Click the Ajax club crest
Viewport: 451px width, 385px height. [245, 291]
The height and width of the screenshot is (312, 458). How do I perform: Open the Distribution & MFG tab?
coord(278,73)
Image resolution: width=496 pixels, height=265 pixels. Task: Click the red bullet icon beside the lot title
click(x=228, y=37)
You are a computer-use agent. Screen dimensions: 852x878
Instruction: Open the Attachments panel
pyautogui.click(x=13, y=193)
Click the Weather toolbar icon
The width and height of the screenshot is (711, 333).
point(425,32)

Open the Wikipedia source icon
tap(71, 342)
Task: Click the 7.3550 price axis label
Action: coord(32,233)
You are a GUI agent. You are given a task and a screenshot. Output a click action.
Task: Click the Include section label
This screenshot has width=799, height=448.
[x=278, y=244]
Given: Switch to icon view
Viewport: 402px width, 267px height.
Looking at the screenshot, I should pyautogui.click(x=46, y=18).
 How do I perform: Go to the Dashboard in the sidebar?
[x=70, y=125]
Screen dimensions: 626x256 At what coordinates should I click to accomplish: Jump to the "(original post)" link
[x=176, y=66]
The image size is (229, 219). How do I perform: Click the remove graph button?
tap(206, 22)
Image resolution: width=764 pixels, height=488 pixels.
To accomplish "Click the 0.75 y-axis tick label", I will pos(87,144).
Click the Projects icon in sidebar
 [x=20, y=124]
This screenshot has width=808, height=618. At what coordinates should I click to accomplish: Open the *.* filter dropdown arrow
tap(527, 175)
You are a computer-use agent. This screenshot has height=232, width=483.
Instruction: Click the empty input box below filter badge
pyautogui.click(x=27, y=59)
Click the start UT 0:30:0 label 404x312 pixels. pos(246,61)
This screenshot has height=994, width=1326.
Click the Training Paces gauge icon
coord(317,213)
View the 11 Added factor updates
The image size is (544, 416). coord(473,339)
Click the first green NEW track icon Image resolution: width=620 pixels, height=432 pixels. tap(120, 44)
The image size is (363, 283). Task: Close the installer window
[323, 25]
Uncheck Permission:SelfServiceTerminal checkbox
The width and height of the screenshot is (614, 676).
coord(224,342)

-----

All the records, from start to finish, are to be repeated exactly.

Click the Ajax club crest
Viewport: 451px width, 385px height. [245, 291]
The height and width of the screenshot is (312, 458). How do I perform: Open the Distribution & MFG tab?
coord(278,73)
Image resolution: width=496 pixels, height=265 pixels. Task: Click the red bullet icon beside the lot title
click(x=228, y=37)
You are a computer-use agent. Screen dimensions: 852x878
Instruction: Open the Attachments panel
pyautogui.click(x=13, y=193)
Click the Weather toolbar icon
The width and height of the screenshot is (711, 333).
point(425,32)

Open the Wikipedia source icon
tap(71, 342)
Task: Click the 7.3550 price axis label
Action: coord(32,233)
You are a GUI agent. You are given a task and a screenshot. Output a click action.
Task: Click the Include section label
This screenshot has width=799, height=448.
[x=278, y=244]
Given: Switch to icon view
Viewport: 402px width, 267px height.
Looking at the screenshot, I should pyautogui.click(x=46, y=18).
 How do I perform: Go to the Dashboard in the sidebar?
[x=70, y=125]
Screen dimensions: 626x256 At what coordinates should I click to accomplish: Jump to the "(original post)" link
[x=176, y=66]
The image size is (229, 219). How do I perform: Click the remove graph button?
tap(206, 22)
Image resolution: width=764 pixels, height=488 pixels.
To accomplish "Click the 0.75 y-axis tick label", I will pos(87,144).
Click the Projects icon in sidebar
 [x=20, y=124]
This screenshot has width=808, height=618. At what coordinates should I click to accomplish: Open the *.* filter dropdown arrow
tap(527, 175)
You are a computer-use agent. This screenshot has height=232, width=483.
Instruction: Click the empty input box below filter badge
pyautogui.click(x=27, y=59)
Click the start UT 0:30:0 label 404x312 pixels. pos(246,61)
This screenshot has height=994, width=1326.
Click the Training Paces gauge icon
coord(317,213)
View the 11 Added factor updates
The image size is (544, 416). coord(473,339)
Click the first green NEW track icon Image resolution: width=620 pixels, height=432 pixels. tap(120, 44)
The image size is (363, 283). Task: Close the installer window
[323, 25]
Uncheck Permission:SelfServiceTerminal checkbox
The width and height of the screenshot is (614, 676).
coord(224,342)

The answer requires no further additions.